Word for word, please restate the line containing "Click the Định mức 1 label" and all the lines that follow it to the end of the data.

--- Supplied entries Enclosed Below ---

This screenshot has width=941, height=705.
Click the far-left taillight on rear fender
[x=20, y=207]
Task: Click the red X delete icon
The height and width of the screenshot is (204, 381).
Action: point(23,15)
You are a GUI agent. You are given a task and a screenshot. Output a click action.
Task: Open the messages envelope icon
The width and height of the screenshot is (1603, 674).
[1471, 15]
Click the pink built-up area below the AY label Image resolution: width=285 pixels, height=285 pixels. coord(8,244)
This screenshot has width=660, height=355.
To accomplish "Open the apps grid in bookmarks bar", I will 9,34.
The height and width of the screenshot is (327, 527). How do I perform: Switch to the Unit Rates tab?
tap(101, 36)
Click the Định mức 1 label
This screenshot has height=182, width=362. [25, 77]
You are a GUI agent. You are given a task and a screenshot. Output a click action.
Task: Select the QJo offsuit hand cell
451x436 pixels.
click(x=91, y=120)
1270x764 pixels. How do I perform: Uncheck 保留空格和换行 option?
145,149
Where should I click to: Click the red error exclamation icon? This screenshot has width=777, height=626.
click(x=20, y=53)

--- End of Enclosed Supplied entries ---

» **Answer space**
Click the Định mức 1 label
This screenshot has height=182, width=362. [25, 77]
You are a GUI agent. You are given a task and a screenshot. Output a click action.
Task: Select the QJo offsuit hand cell
451x436 pixels.
click(x=91, y=120)
1270x764 pixels. How do I perform: Uncheck 保留空格和换行 option?
145,149
Where should I click to: Click the red error exclamation icon? This screenshot has width=777, height=626.
click(x=20, y=53)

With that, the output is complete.